### [GIVEN REQUEST]
Write out, as a numbered list, the lines from the line containing "You are a GUI" through the end of the entries, both included, leaving out blank lines and pictures.

### [INFORMATION PROVIDED]
+-------+
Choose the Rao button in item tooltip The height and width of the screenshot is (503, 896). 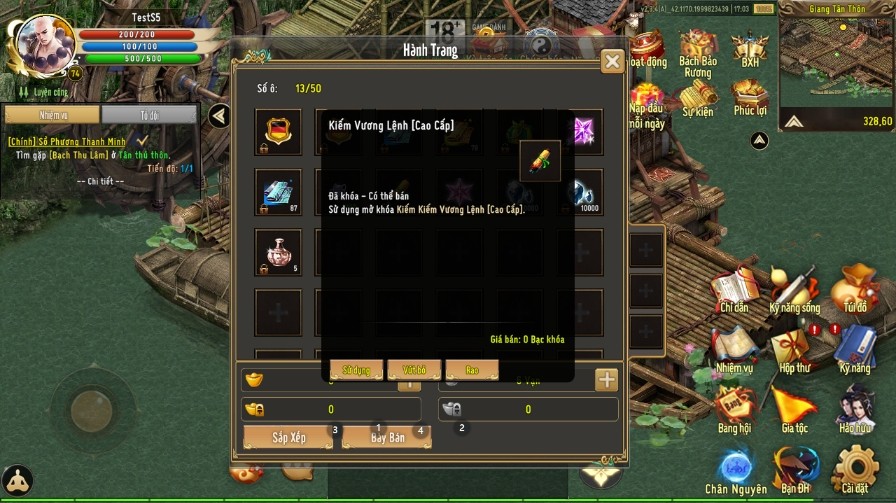pyautogui.click(x=471, y=370)

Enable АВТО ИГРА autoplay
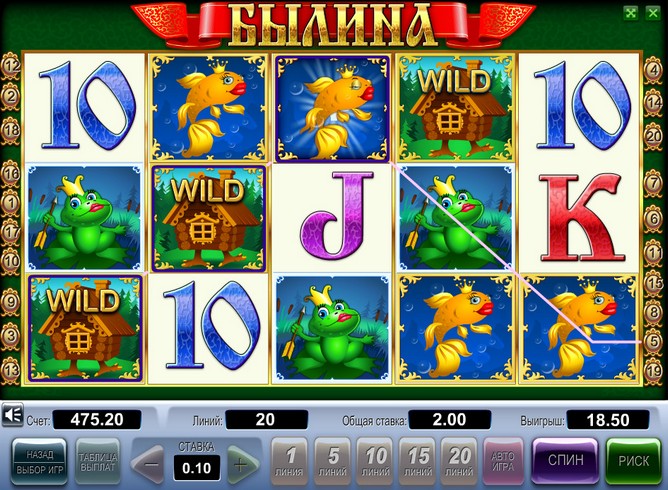coord(502,461)
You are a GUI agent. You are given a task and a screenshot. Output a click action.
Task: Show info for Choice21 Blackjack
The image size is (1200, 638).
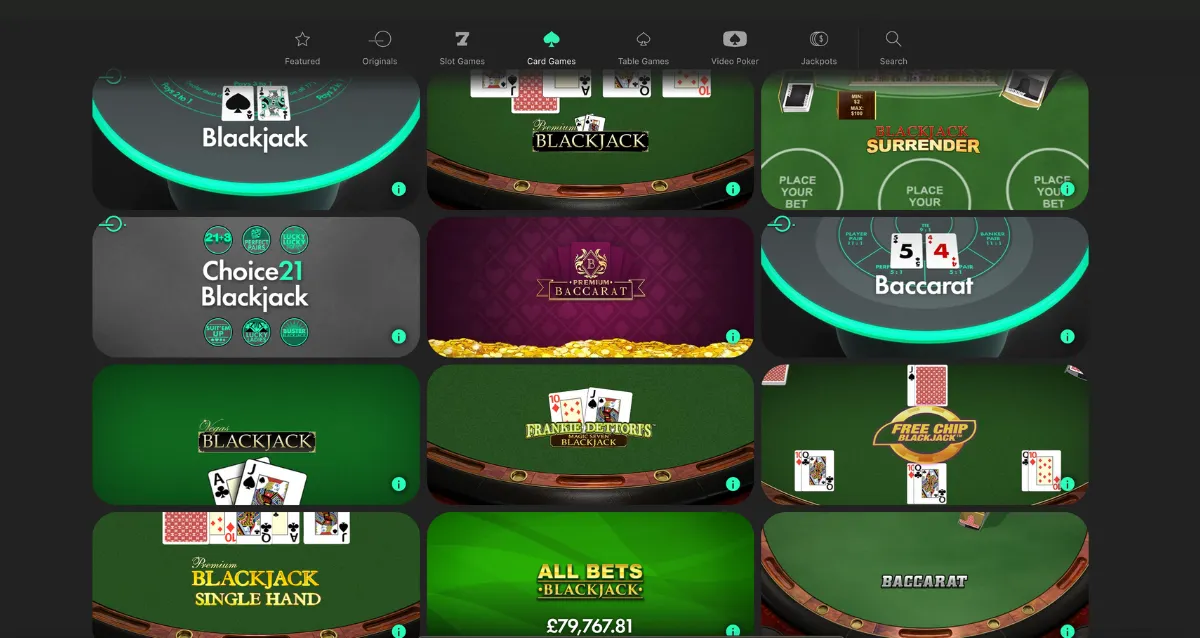pos(398,337)
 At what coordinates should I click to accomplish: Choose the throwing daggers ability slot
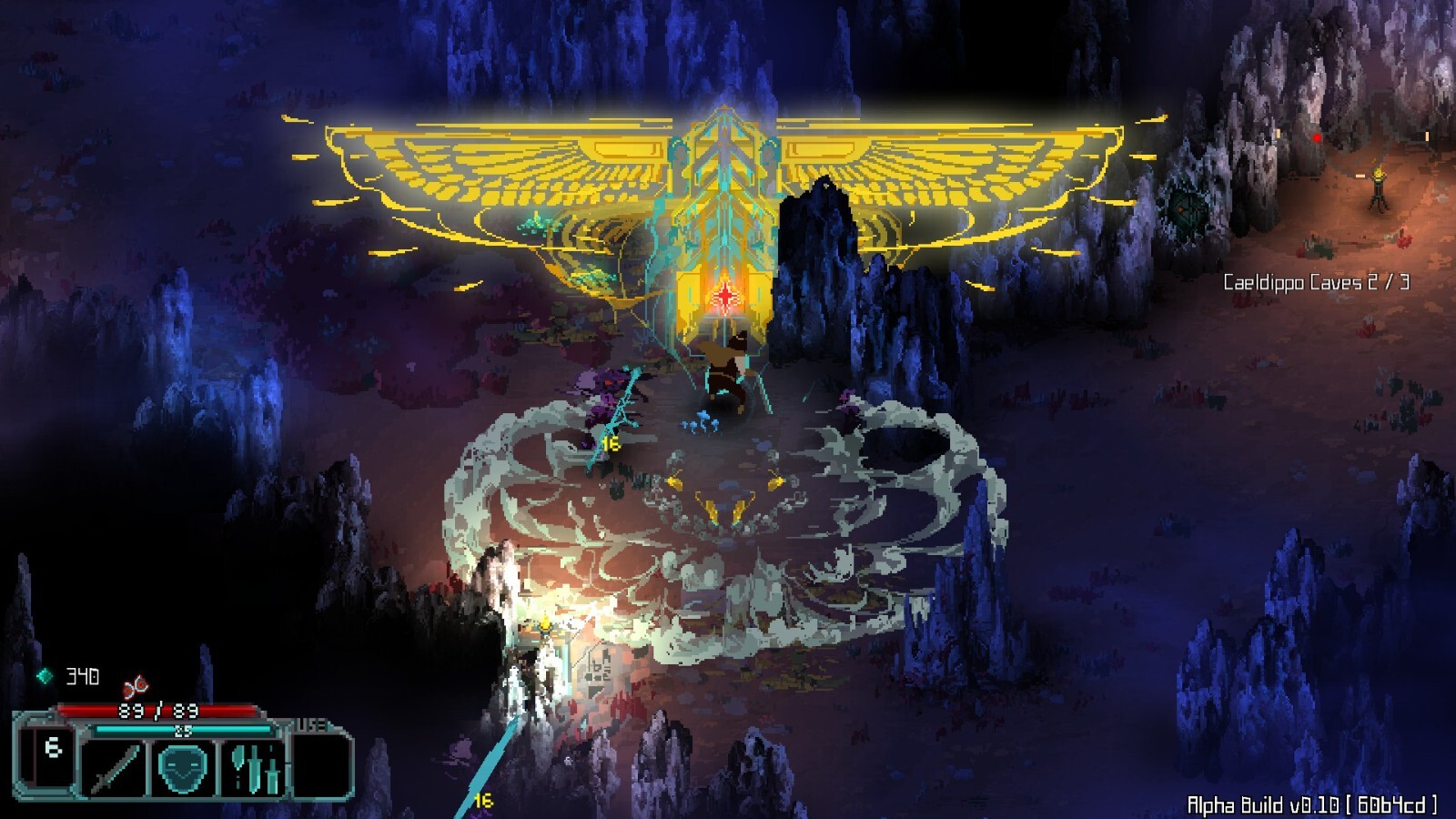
+-------+
### [ANSWER TO THE PROBLEM]
1. You are a GUI agent. You are given a task and a screenshot. Output a click action.
2. Task: Show info for Choice21 Blackjack
3. The image size is (1200, 638).
4. pos(398,337)
5.  At what coordinates should I click to accomplish: Choose the throwing daggers ability slot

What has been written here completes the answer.